Monday, January 18, 2010

The First Weekend of D.C.

Well, I'm finally here in D.C., coming to you after a long weekend of pounding the pavement, riding the Metro, and meeting a lot of new people. A lot of things are strange to me here: the concept of a Metro, for example, or the advice to not go about by yourself, stay away from certain areas, among others, but I think the one that gets me the most is the complete amnesia of a new place.

Save two people, no one here actually knows me, either by face or name. It's a curious thing, the ability to re-present yourself to an entirely new group, rewrite who you are.

That isn't to say that's what I'm doing. Lying isn't on the agenda here; taking the opportunity to try new things is. Like being a good roommate, or being willing to talk about stuff you were either too embarrassed to talk about before. It's fantastic when new people become new friends, and those friendships develop--it's equally as good when you're just getting to know each other and your slate is empty.

Consider this: how often are we trapped by our own self-conceptions? Everyone sees themselves a certain way and act accordingly. At times, this becomes a license to continue hurtful habits. Hopefully, I'm not much into the practice of hurting people, but the example stands.

I've conceived of myself in the past four years as the cynical, sarcastic friend. These habits haven't managed to rid me of my friends, thank goodness, but the possibility of something else, of being a friend without being a cynic, or maybe genuinely expressing happiness or hope--with new people, that doesn't have to be known as the exception.

Perhaps in four months, when this is all over, I won't have changed a bit. I'll still be the cynic, the snarker, but as for right now, I like not being anyone at all.

Monday, January 04, 2010

New Year, Same Problems

I was trying to figure out what, exactly, should be the topic of my first entry of the new year (not to mention the first after a long hiatus). There've been quite a few things that have caught my eye, either positively or negatively, over the past weeks, but I settled on the one thing I can rant about: money.

I feel secure enough to say that at this point in my life I hate money. I hate bills. I hate the yawning gap of money that makes some feel as though they are worth more than others. I hate the lack of money that inspires desperate crimes. I hate that it is money more than anything else that makes me unsure about my future.
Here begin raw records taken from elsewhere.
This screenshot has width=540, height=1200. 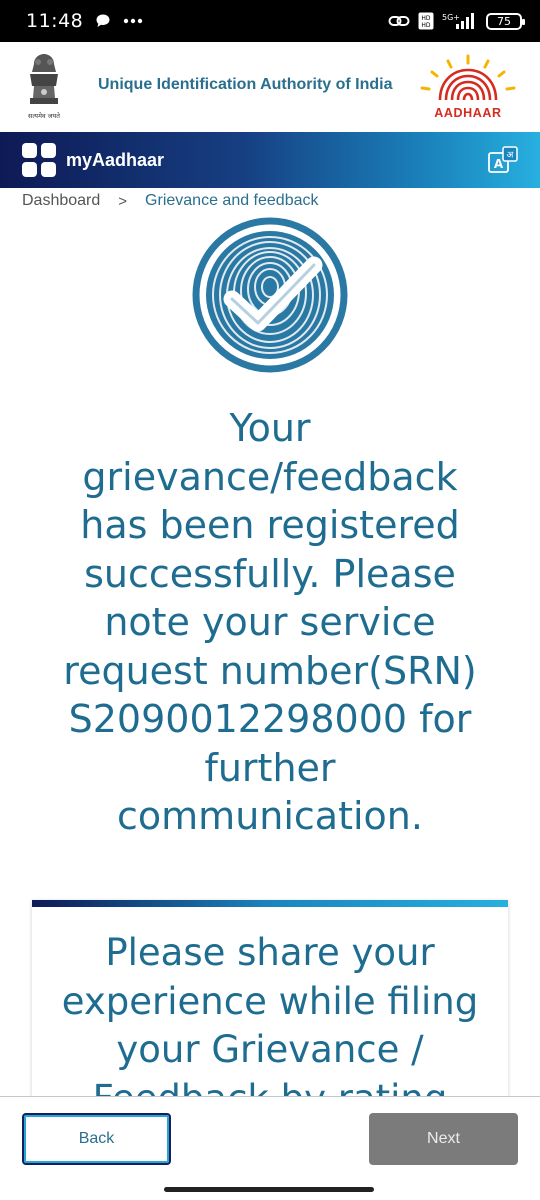 I want to click on feedback-line: your Grievance /, so click(x=270, y=1050).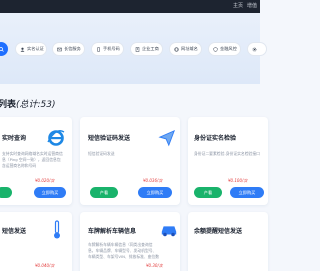  What do you see at coordinates (45, 180) in the screenshot?
I see `card-price: ¥0.020/次` at bounding box center [45, 180].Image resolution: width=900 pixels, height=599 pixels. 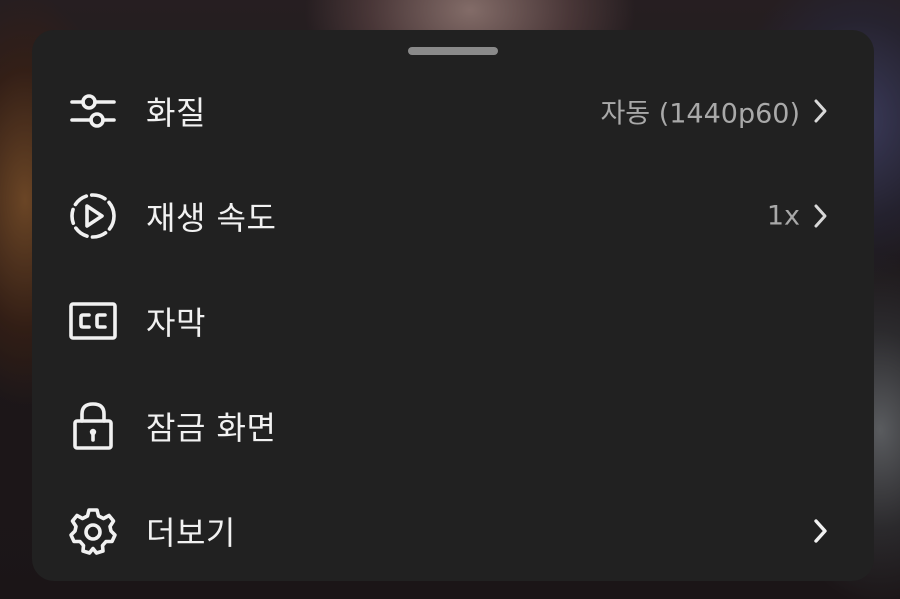 I want to click on lock-icon, so click(x=93, y=426).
An English major isn't a ticket to security; my sophomore thought journalism would perhaps be a stabler option isn't exactly foolproof. Journalism is going through pains to define itself as an entity, and through this process jobs are being lost all over the world. The credibility of journalists has plummeted. Example #1: I don't watch CNN, NBC, or FOX for my news--I watch the Daily Show. And you know what? I trust Jon Stewart and that team more than the mainstream media. Yes, clearly, I have chosen a field rife with possibilities and secure in its foundations.

In ten days, I am expected to be in Washington, D.C., as an intern with a professional publication. Three problems: (1) I don't have a way of getting there. (2) I don't have the ability to pay for the deposit, or the books, or the food. (3) I am probably the least-experienced member of the internship program.

When I learned I was accepted into the program, I presumed that (3) would be my biggest problem, and it did plague me during the introduction season. But that's been pushed aside in the anxiety ring for the unfailingly consistent problem of money. I don't have it. My family doesn't have it. My bank doesn't have it. And I am tired of having a doubtful future because money rules the world.

I'm sighing, right now. I'm not an economist. And I know that right now is difficult for everyone, and far worse for others--in comparison to them, I should have no complaint. I live under a roof and have food to eat. And I know that money has to exist for a multitude of reasons in this world. But I'm sick of it, and sick at the prospect of what should be a great career opportunity being turned into another opportunity to fail financially.